- _Extrait de page_:
########################################

Ainsi, la Cour de cassation a précisé dans un arrêt du 31 mars 2016 que lorsqu’un salarié est licencié suite à son refus d’être muté en application de sa clause de mobilité, l’employeur peut lui imposer d’exécuter son préavis dans les conditions nouvellement prévues [6].

Le salarié est responsable de l’inexécution du préavis qu’il refuse d’exécuter aux nouvelles conditions et le prive des indemnités compensatrices de préavis et de congés payés afférents puisque sa mutation constituait un simple changement des conditions de travail.

III/ Le montant de l’indemnité versée par le salarié : élément essentiel de la validité de la clause de dédit-formation.

La clause de dédit-formation est la clause par laquelle l’employeur s’engage à financer une formation particulière à un salarié pour les besoins de ses fonctions. En contrepartie le salarié s’engage à rester au service de l’entreprise pendant un temps déterminé, et ce à peine de lui en rembourser le coût sous la forme du versement d’une indemnité forfaitaire de dédit.

La clause de dédit-formation doit respecter des conditions de validité et, lors de sa rédaction, doit comporter des éléments obligatoires pour être valable, notamment le montant du dédit remboursé par le salarié qui est rigoureusement contrôlé par la Cour de cassation.

La clause de dédit-formation doit être stipulée dans le contrat de travail avant l’engagement des actions de formation correspondantes [7]. Elle ne doit pas priver le salarié de la faculté de démissionner. En effet, le montant de la formation ne doit pas excéder le coût réel de la formation et la durée de l’engagement du salarié de rester au service de l’entreprise doit être courte.

Les frais de formation engagés par l’entreprise doivent être supérieurs aux dépenses de formation exigées par la loi ou la convention collective.

Le sommes recueillies par l’employeur au titre de l’application de la clause de dédit-formation doivent être intégralement affectées au financement d’actions de formation dans le cadre du plan de formation.

Dans sa rédaction, la clause doit contenir des éléments obligatoires pour être valable. A défaut, elle risque d’encourir la nullité.

L’employeur doit mentionner la date, la nature et la durée de la formation, le coût réel pour l’entreprise, la durée de l’engagement du salarié de rester au service de l’entreprise, ainsi que le montant de l’indemnité de dédit et modalités de remboursement à la charge du salarié qui ne respecterait pas la clause et quitterait l’entreprise avant l’échéance prévue.

Cette dernière stipulation est essentielle. L’entreprise doit être précise sur le montant de l’indemnité et les modalités de remboursement car la Cour de cassation veille au respect de cet élément.

D’après la Cour de cassation, l’employeur ne peut pas exiger le remboursement par le salarié, en cas de départ prématuré, des rémunérations versées pendant ses périodes de formation [8].

########################################

- _Données fournies_:

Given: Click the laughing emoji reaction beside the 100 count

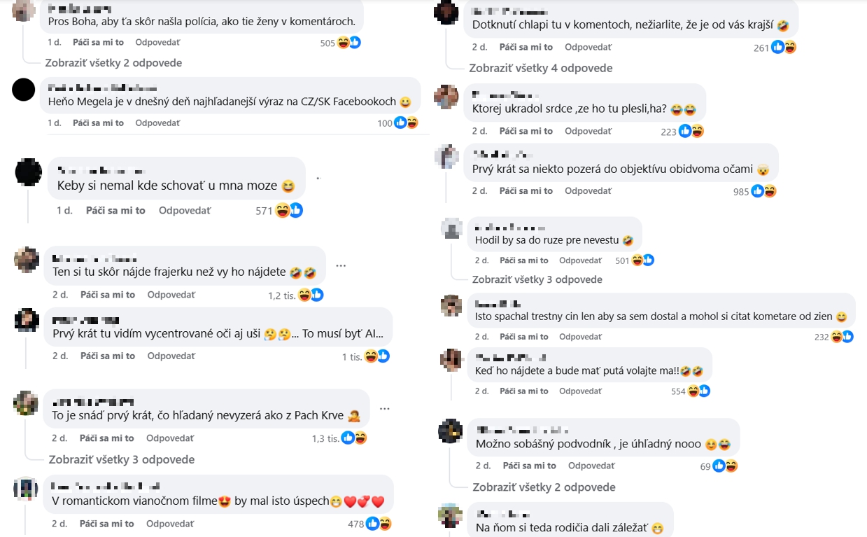Looking at the screenshot, I should (x=411, y=122).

########################################

- _Travail demandé_:
Poursuivez l'extrait sur la clause de dédit-formation juste après sa dernière phrase, dans le même registre juridique.

- _Réponse attendue_:
En effet, toute action de formation suivie par un salarié pour assurer son adaptation au poste de travail constitue un temps de travail effectif et donne lieu pendant sa réalisation au maintien par l’entreprise de la rémunération. L’entreprise ne peut pas en exiger le remboursement.

Une Cour d’appel a repris cette solution le 22 décembre 2017 en énonçant que la clause de dédit-formation ne peut être licite que si elle n’inclut pas dans l’indemnité de dédit le remboursement de salaires devant être obligatoirement maintenus par l’employeur [9].

Ne pouvant faire jouer une clause nulle, l’employeur ne peut, par conséquent, obtenir aucun remboursement à ce titre même en en excluant les salaires.

IV/ Le respect de la liberté du travail dans la mise en œuvre de la clause d’exclusivité.

Le salarié déclare s’engager, au cours de l’exécution de son contrat de travail, à consacrer l’intégralité de son activité professionnelle au service de son employeur et s’interdit donc d’accomplir, pendant la durée de ce contrat, une autre activité professionnelle pour le compte d’un autre employeur.

Le régime juridique de la clause d’exclusivité varie s’il s’agit d’un contrat de travail à temps partiel ou à temps plein.

La cour de cassation veille scrupuleusement à ce que les conditions de validité soient remplies car la clause d’exclusivité est une entrave à la liberté du travail.

Par principe, la clause est nulle dès lors qu’elle a pour objet de priver le salarié de compléter son activité professionnelle à temps partiel par une autre activité professionnelle dans le même secteur d’activité ou dans un secteur différent [10].

Exceptionnellement, la clause est valable si, au vu des fonctions que le salarié occupe sous la direction de son employeur d’origine ou du temps de travail qu’il y consacre, existe un risque de conflit d’intérêt, d’une concurrence déloyale ou d’une infraction par rapport à la réglementation des durées maximales de travail et des temps de repos et de pause [11].

La clause d’exclusivité ne doit pas porter une atteinte excessive à la liberté du travail du salarié concerné. L’employeur doit prouver qu’elle est justifiée par la nature des tâches ou fonctions confiées au salarié, mais aussi indispensable à la protection des intérêts légitimes de l’entreprise et proportionné au but recherché [12].

Si la clause d’exclusivité ne remplit pas ces conditions, elle encourt la nullité et le salarié pourra obtenir des dommages et intérêts en fonction du préjudice subi.

Les conditions de validité de la clause d’exclusivité sont censées être cumulatives afin de protéger la liberté de travailler du salarié.

Pourtant dans un arrêt du 29 septembre 2016, la Cour de cassation avait déduit de la présence de l’une des conditions la réunion des deux autres [13].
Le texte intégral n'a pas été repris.